Filter duplicate measurements instead of disabling plugins
Follow up on the discussion in https://github.com/QIICR/QuantitativeReporting/pull/207#issuecomment-346518149
@chribaue after talking with @fedorov about this issue, we think that duplicated measurements should be handled in SegmentStatistics. What do you think? Do you see a way to filter duplicates in SegmentStatistics during or after statistics computation?
When we developed the SegmentStatistics module with the plugin mechanism and support for handling DICOM meta-data we had a lengthy discussion related to duplicate measurements: https://github.com/QIICR/QuantitativeReporting/issues/161
It would be easy to add to SegmentStatistic exportToTable a separate Flag dicomExportReady that you could use from the QR module, but if the user selects certain plugins and measurements and they don't show up in the results table, the user would get confused and think something is not working. So we need to provide the user feedback somewhere about the issue.

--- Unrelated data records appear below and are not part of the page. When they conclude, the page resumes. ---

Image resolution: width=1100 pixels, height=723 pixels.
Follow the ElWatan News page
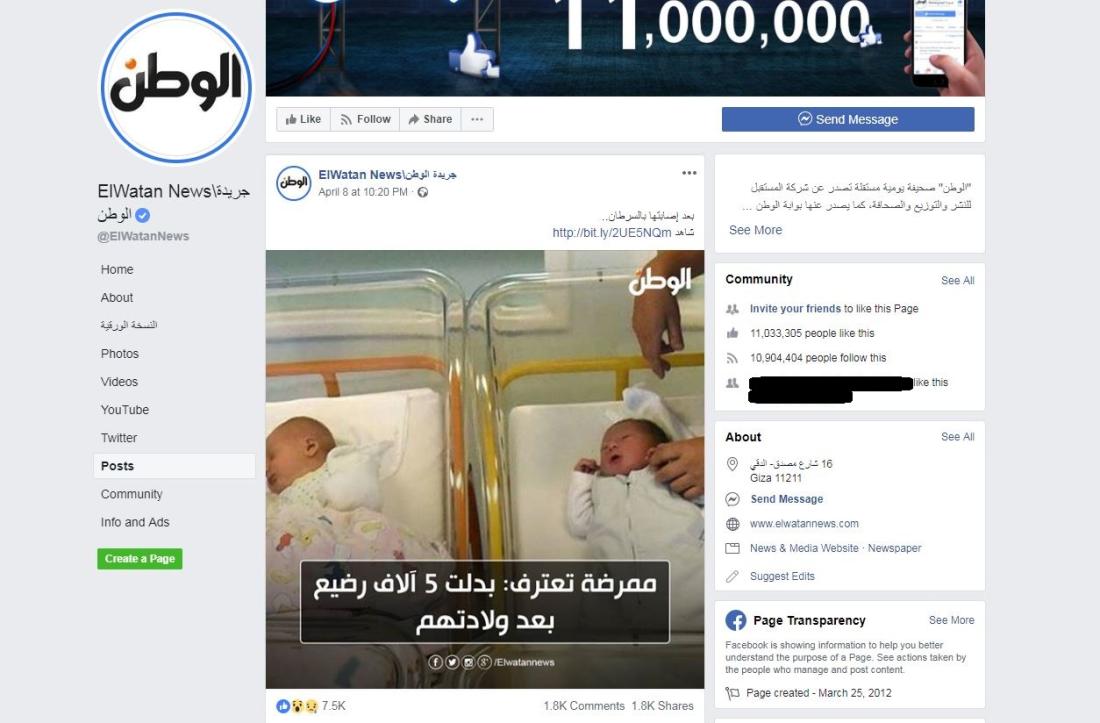(365, 119)
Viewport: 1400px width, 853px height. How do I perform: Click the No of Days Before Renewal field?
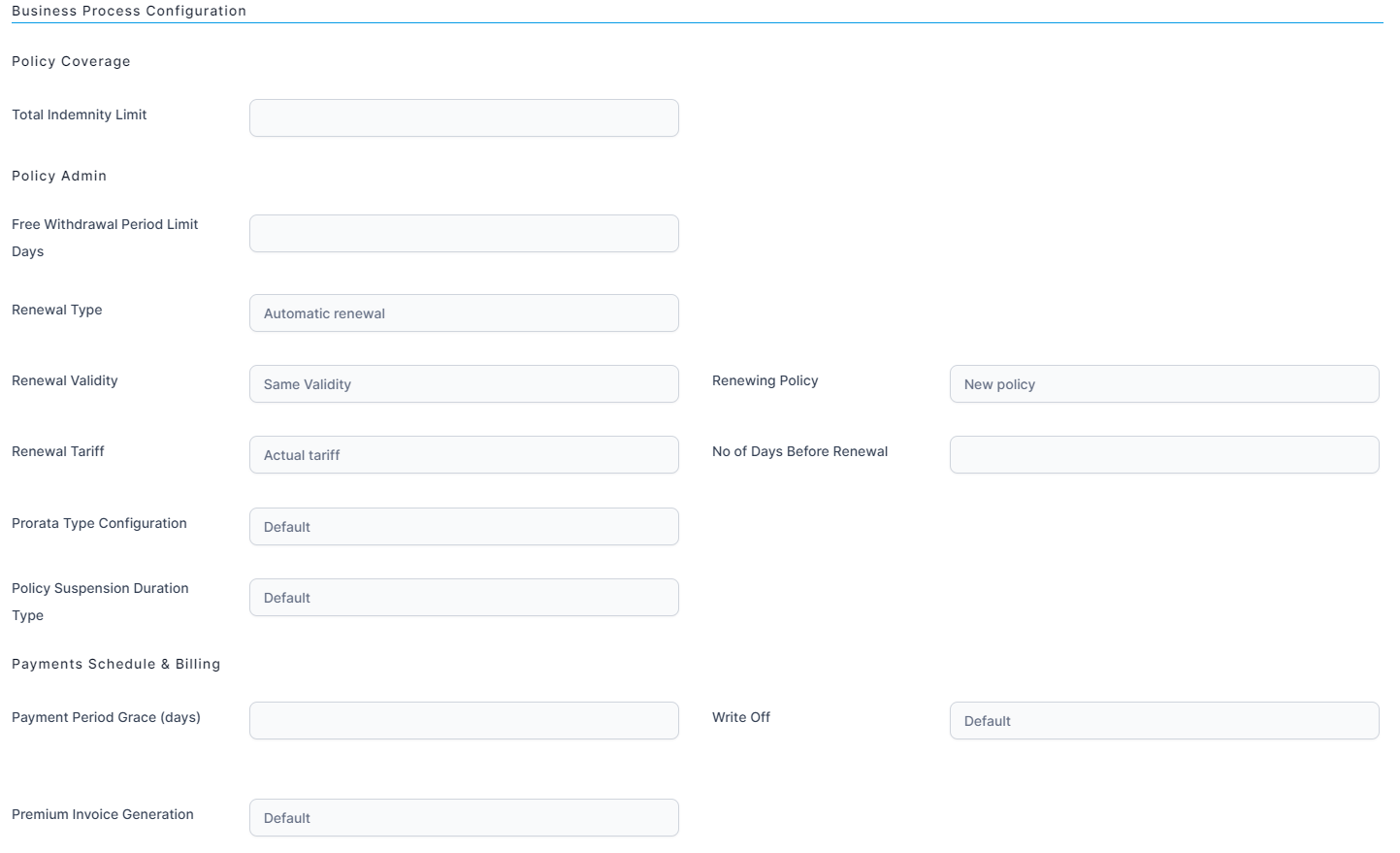pos(1163,455)
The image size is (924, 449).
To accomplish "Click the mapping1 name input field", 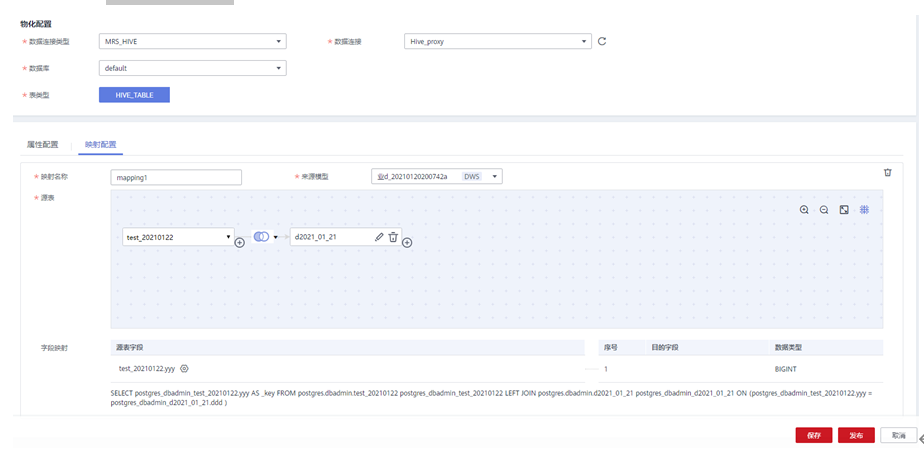I will pyautogui.click(x=176, y=177).
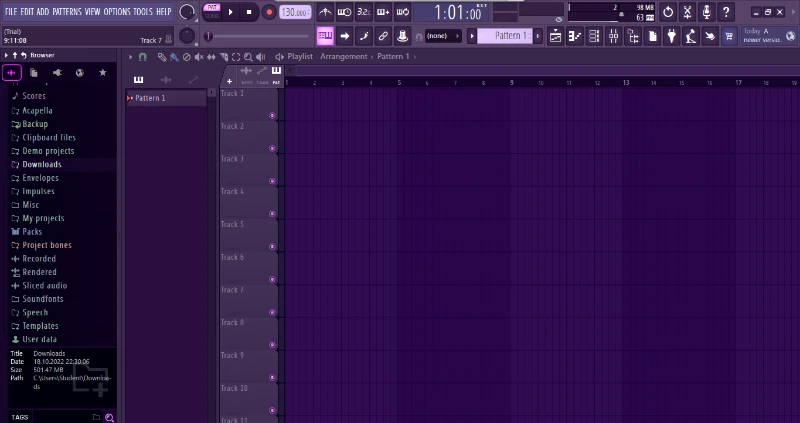Open the Plugin database browser tab icon

click(57, 73)
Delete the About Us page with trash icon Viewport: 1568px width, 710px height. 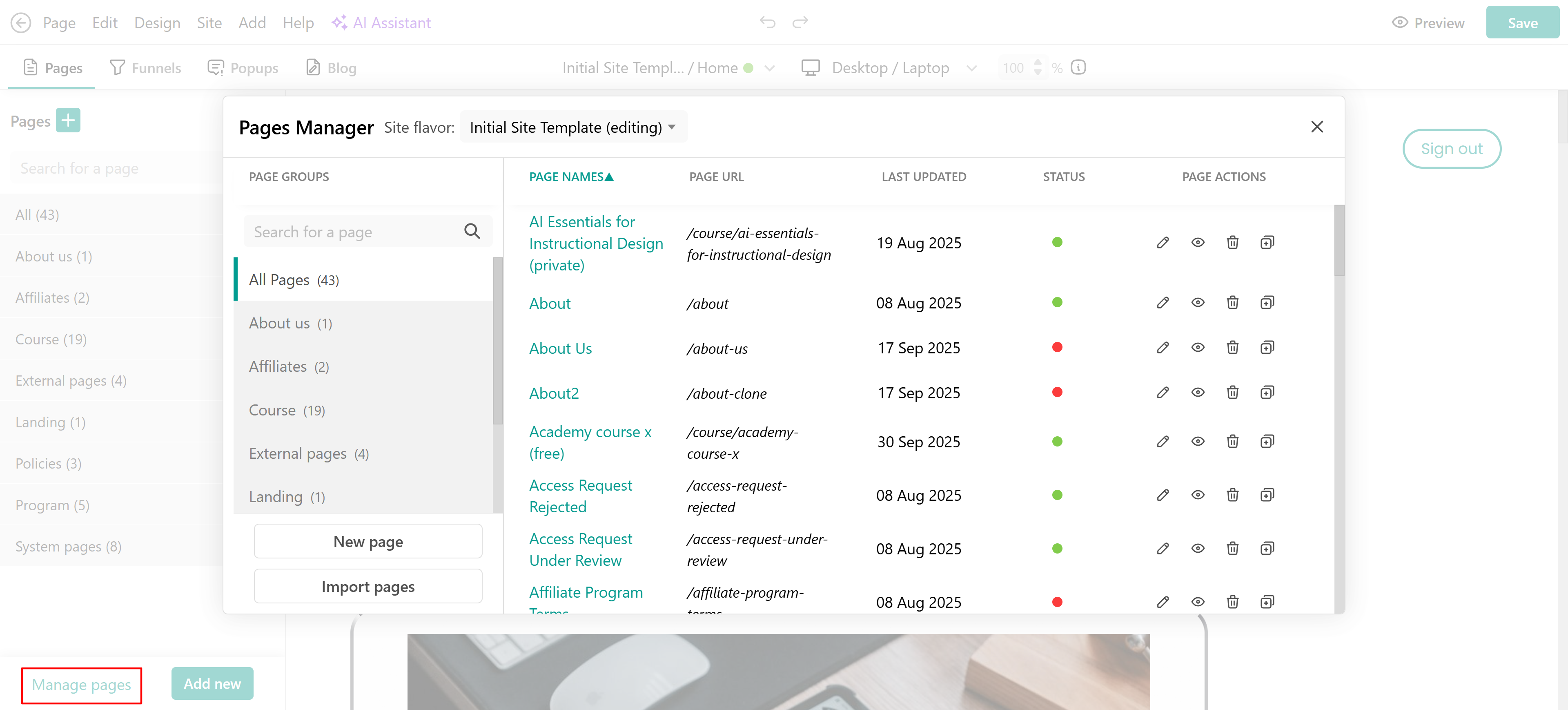pos(1232,348)
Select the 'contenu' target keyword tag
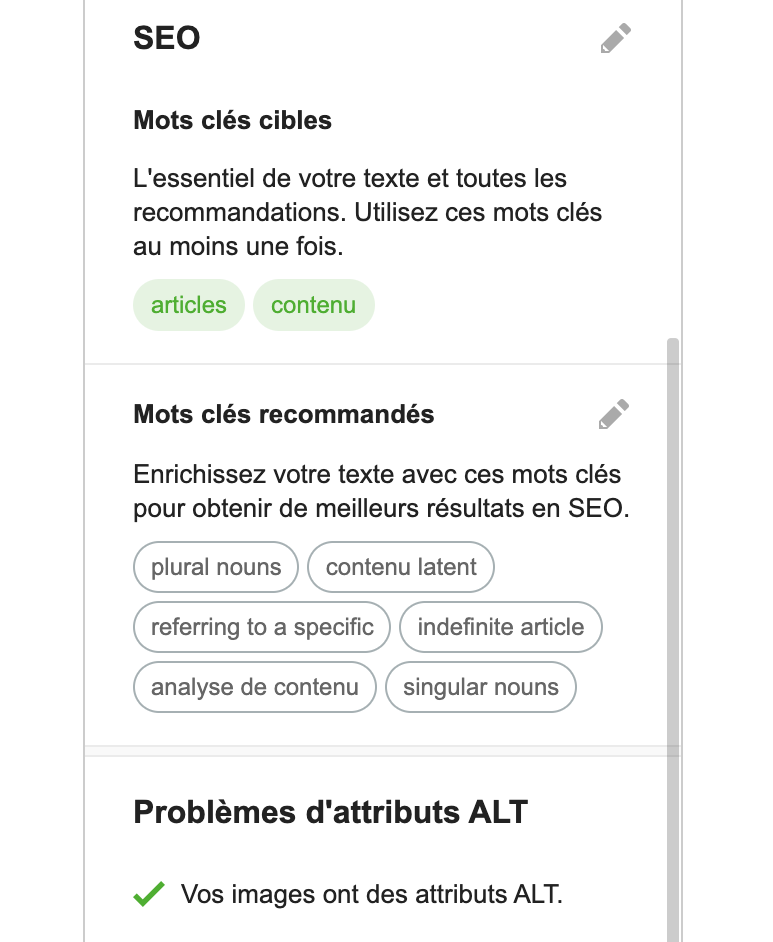Image resolution: width=773 pixels, height=942 pixels. (314, 305)
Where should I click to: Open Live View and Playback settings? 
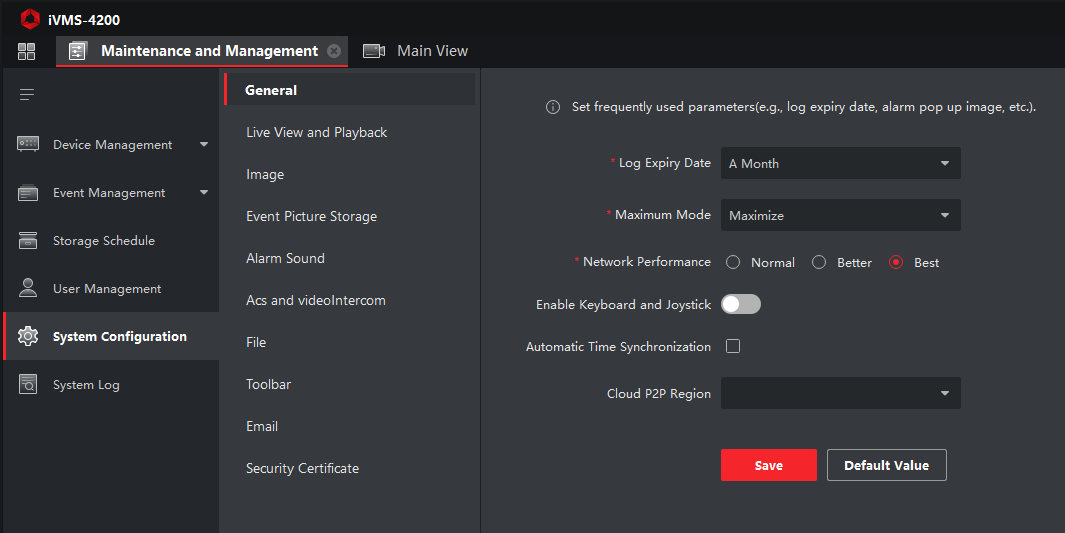(316, 132)
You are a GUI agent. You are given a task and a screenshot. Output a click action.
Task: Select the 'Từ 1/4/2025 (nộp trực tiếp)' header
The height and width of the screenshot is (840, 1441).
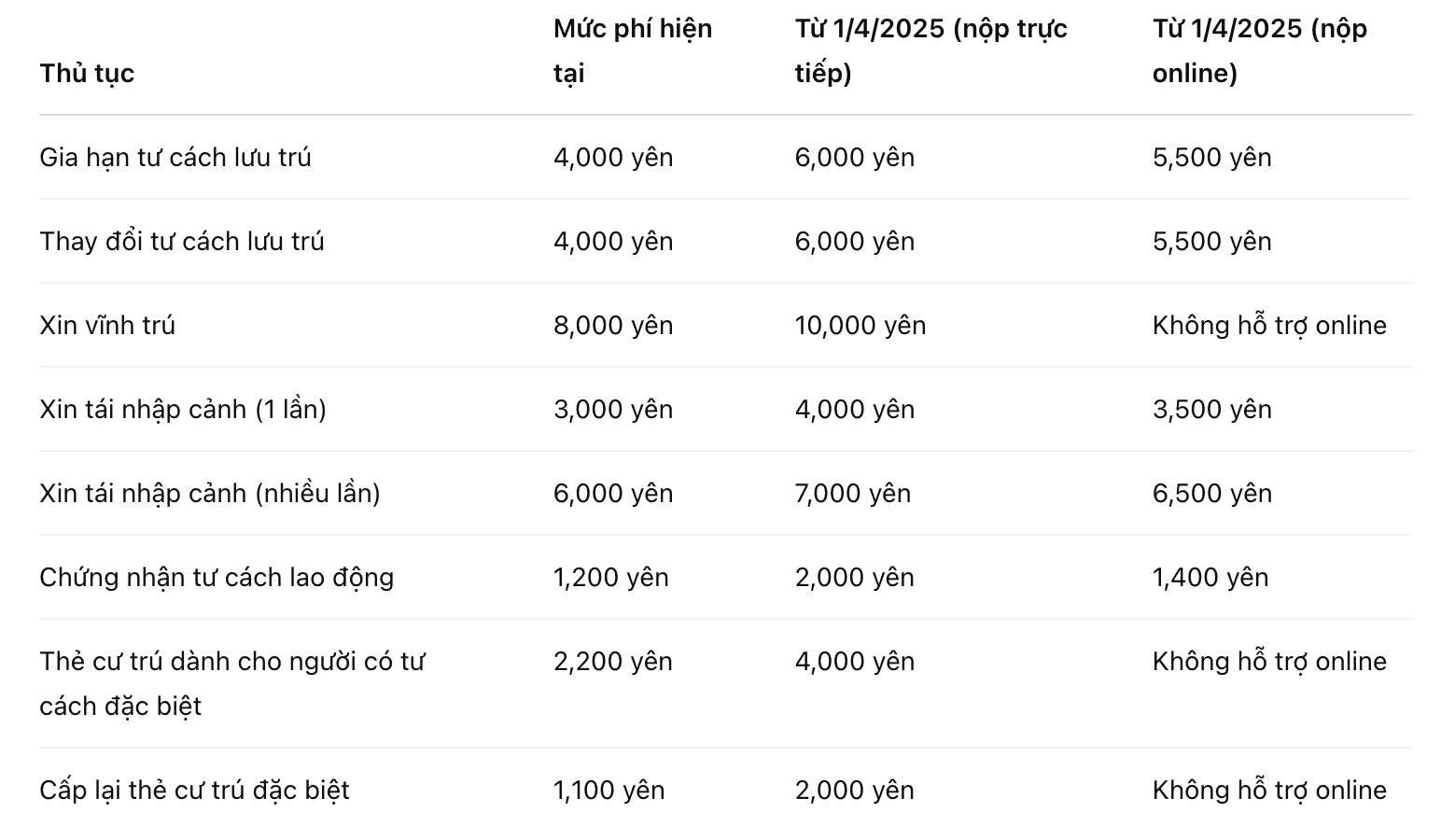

I still think of it as a DICOM SR export issue that should get handled during SR export where the user gets feedback "Successfully exported SR" with potential warnings: "Warning: Measurement ... not exported because necessary DICOM information not provided by plugin" "Warning: Duplicate measurement types with different results! Only wrote first"
@chribaue I see your argument.
I don't think we should add dicomExportReady flag. But I was just thinking that we can have separate measurements group for individual plugins, and use Measurement Method concept (line 1 in http://dicom.nema.org/medical/dicom/current/output/chtml/part16/chapter_A.html#sect_TID_1419) to code the plugin that was used to perform the calculation. But I also think I would first want to consult with @dclunie. Let me write an email to him, or maybe better discuss at the next QIICR call. Let's postpone this issue until then.
Maybe it is even better to describe the plugin used to generate the measurement in the measurment modifier (line 6 of http://dicom.nema.org/medical/dicom/current/output/chtml/part16/chapter_A.html#sect_TID_1419). We can have unlimited number of such modifiers per measurement. You can also see an example of how this is communicated in the parameter file to the converter here: https://github.com/QIICR/dcmqi/blob/master/doc/examples/sr-tid1500-ct-liver-example.json#L63-L87
@fedorov both approaches sound reasonable to me. In the spirit of data provenance, we want to maintain which software/measurement method was used to produce the results. @dclunie is definitely the person to consult on how to do that.
I just though of two points we should keep in mind:
- How will these changes impact
dcmqi's interface? - How will this extra information be interpreted by other DICOM compatible non-Slicer software?
- How will these changes impact dcmqi's interface?
Those features are already supported by dcmqi, so should be fine.
- How will this extra information be interpreted by other DICOM compatible non-Slicer software?
We don't know! The only DICOM compatible software that supports SR TID 1500 is ePAD, and they use dcmqi! We are literally on the cutting edge here establishing the pattern of encoding this kind of things. It would be great if there were more tools or at least bigger community to discuss those ideas.
related to #217
After discussion, it was decided it makes sense to use TID 1409 Algorithm Identification for the purpose of specifying the plugin used.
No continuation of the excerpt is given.